━━━━━ Text

Meanwhile, up in Canada, Luke and Emily’s story lines both simmer. For both, normalcy feels out of reach, even if they’re safely ensconced in Little America. And neither has (understandably) dealt with the emotional trauma that plagues them. For Luke, this manifests in his refusal to bond with June’s baby. I mean, could you? Could you wrap up your wife’s child in your arms and coo it to sleep while she still lay behind enemy lines, trapped in a political structure that promotes rape and forced impregnation? Could you hold that child tight while your own blood lives in another family’s house and answers to a new name? His snap at Emily, then, is rude but understandable. Her family is just waiting to be reunited. His is still a war or an escape away.
The banality of Emily’s high cholesterol is a perfectly drawn detail. In just a few days, her worries have diminished substantially, from fear of execution by hanging to a potential heart attack 50 years down the line if she doesn’t watch her intake of beef and pork. The last time she saw her wife, Sylvia (played by the incomparable and criminally underutilized Clea Duvall), they were torn apart at the airport, with Sylvia sent off to Canada with their son, and Emily remanded to one of the Aunts’ medieval training facilities. We may imagine that in her place we’d be knocking people out of the way to reach a phone and dial our long-lost beloved. But the reality of trauma is more complicated. How will Emily explain the intervening years? How will she stand to hear about Sylvia’s relatively carefree life? Will her son even recognize her? How will the two women climb back in the same boat and row in the same direction after one of them has spent so long lost at sea?
We don’t hear their conversation, and we don’t need to. The ripple effect of Sylvia’s stopped car — how it sends horns honking in every direction — is enough.

━━━━━━━━━━

Tasks
#1 Translate this sentence from the passage about Luke and Emily into Spanish: "The banality of Emily’s high cholesterol is a perfectly drawn detail."
#2 Decide whether each statement agrees with the passage about Luke and Emily. Answer yes or no, and quote the words that settle it.
(a) Sylvia was sent to Canada with their son.
(b) Luke readily bonds with June's baby.
(c) The conversation between Emily and Sylvia is presented to the viewer.
The records that follow come from a different source than the passage about Luke and Emily.

━━━━━ Information supplied

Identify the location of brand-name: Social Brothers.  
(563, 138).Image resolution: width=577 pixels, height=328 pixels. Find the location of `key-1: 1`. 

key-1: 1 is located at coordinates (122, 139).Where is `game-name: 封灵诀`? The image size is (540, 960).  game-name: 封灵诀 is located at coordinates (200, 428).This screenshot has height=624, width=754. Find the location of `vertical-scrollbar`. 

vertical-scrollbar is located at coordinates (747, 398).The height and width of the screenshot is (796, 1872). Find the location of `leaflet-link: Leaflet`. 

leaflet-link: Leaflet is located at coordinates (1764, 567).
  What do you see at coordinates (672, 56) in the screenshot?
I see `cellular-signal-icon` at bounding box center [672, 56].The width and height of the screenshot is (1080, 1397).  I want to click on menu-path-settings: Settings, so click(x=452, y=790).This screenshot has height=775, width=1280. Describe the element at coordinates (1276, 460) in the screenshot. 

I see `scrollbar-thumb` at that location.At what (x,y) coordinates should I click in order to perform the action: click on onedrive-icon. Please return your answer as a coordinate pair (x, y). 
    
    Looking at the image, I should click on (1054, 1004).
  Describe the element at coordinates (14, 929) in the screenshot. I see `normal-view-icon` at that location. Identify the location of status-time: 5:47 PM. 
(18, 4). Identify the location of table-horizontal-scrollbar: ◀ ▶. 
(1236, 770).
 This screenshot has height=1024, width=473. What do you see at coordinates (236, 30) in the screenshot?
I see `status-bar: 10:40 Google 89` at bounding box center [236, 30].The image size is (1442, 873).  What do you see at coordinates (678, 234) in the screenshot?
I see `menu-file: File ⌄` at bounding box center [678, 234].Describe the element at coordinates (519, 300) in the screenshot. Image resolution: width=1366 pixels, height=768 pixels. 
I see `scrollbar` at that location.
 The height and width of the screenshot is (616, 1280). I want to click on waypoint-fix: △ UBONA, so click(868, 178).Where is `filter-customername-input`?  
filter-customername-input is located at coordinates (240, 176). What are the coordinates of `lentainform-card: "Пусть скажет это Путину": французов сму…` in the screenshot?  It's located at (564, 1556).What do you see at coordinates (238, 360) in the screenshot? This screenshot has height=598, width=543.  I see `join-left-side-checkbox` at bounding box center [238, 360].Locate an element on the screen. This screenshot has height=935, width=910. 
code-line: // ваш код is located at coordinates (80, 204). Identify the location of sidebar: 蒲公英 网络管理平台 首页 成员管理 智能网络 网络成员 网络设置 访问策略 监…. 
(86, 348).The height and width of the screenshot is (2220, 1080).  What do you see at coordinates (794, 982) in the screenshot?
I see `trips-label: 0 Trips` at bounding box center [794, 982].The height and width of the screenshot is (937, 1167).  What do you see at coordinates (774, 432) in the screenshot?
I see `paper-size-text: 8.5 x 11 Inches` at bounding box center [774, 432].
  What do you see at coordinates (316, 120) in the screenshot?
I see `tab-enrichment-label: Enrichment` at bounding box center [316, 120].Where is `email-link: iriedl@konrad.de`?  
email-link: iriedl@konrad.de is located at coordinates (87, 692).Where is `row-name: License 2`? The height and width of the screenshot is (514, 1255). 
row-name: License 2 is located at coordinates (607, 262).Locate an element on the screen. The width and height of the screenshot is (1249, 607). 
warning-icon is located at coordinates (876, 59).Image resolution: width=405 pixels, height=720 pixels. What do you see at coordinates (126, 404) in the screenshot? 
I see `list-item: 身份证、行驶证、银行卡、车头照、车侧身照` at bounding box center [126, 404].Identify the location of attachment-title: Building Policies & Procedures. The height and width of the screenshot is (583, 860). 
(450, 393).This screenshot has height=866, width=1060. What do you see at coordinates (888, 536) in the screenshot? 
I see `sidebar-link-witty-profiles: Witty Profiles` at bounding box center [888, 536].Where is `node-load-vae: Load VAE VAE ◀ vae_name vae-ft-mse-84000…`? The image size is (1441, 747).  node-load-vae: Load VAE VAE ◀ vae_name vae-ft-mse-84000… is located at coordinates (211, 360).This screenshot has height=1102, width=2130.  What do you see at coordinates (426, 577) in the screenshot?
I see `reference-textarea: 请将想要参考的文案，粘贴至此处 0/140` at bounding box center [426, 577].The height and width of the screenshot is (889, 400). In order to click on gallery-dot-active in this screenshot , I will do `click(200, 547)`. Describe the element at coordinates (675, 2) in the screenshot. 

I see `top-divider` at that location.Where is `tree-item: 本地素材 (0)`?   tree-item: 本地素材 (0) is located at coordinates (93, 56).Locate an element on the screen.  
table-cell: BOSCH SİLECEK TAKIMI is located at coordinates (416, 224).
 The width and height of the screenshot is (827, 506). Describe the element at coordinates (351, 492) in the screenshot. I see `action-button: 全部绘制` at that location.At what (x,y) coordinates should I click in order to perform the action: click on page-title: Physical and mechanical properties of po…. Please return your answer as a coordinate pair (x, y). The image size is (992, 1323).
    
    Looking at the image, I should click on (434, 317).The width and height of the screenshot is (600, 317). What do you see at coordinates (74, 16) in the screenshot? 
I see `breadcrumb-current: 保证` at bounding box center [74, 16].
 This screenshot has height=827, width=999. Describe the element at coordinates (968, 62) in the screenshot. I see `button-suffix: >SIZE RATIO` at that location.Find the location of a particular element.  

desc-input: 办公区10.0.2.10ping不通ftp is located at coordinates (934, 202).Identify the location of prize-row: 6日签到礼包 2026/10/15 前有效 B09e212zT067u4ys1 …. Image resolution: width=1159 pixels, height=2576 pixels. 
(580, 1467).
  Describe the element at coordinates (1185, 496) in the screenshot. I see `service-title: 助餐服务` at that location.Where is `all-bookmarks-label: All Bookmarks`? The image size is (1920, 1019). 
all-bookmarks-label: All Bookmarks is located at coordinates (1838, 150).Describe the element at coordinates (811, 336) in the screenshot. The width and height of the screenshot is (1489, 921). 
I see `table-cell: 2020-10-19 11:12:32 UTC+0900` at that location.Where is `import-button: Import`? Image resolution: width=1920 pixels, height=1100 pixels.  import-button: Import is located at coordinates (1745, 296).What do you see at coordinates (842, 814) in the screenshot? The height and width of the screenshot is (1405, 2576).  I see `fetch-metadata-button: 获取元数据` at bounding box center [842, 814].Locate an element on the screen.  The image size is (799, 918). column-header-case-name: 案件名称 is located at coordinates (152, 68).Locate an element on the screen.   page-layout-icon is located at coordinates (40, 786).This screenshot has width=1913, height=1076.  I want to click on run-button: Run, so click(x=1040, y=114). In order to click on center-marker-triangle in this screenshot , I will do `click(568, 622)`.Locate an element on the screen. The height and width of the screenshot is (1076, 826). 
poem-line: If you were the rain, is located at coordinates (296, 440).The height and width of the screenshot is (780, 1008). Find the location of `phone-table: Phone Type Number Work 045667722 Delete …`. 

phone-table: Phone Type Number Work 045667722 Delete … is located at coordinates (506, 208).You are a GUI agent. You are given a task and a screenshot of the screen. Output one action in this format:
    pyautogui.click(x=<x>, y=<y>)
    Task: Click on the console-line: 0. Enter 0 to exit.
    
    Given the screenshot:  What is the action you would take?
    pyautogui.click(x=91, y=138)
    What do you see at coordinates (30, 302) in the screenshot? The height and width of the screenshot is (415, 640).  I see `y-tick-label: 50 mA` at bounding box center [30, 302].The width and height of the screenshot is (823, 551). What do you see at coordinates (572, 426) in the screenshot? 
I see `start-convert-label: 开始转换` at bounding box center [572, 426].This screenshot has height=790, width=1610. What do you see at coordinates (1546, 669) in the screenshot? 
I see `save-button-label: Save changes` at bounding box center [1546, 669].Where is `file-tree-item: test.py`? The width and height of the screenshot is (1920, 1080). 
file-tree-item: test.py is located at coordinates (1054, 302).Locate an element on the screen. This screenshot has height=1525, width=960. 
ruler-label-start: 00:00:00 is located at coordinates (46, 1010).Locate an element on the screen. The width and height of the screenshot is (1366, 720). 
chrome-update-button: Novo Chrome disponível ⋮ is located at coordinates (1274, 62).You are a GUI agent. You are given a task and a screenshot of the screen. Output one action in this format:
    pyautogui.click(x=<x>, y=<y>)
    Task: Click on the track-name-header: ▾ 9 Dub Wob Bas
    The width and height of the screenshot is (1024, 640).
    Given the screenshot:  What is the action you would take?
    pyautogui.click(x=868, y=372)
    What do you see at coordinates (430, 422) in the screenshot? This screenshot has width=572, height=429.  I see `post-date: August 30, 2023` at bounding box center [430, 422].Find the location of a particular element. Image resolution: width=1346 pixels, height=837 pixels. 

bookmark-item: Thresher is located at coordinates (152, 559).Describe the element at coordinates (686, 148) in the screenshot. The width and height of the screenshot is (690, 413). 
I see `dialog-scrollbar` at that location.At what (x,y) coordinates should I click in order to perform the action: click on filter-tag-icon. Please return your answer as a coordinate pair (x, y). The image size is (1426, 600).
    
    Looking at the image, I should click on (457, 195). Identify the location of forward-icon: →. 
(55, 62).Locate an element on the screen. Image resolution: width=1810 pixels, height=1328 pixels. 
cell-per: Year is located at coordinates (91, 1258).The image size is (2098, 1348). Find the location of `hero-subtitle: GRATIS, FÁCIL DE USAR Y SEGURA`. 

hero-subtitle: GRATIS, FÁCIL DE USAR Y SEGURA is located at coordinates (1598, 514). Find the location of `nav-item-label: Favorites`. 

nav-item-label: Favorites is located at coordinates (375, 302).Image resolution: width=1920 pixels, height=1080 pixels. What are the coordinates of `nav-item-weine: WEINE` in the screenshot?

━━━━━━━━━━

Task answers
#1 La banalidad del colesterol alto de Emily es un detalle perfectamente trazado.

#2
(a) Yes: "with Sylvia sent off to Canada with their son"
(b) No: "his refusal to bond with June’s baby"
(c) No: "We don’t hear their conversation"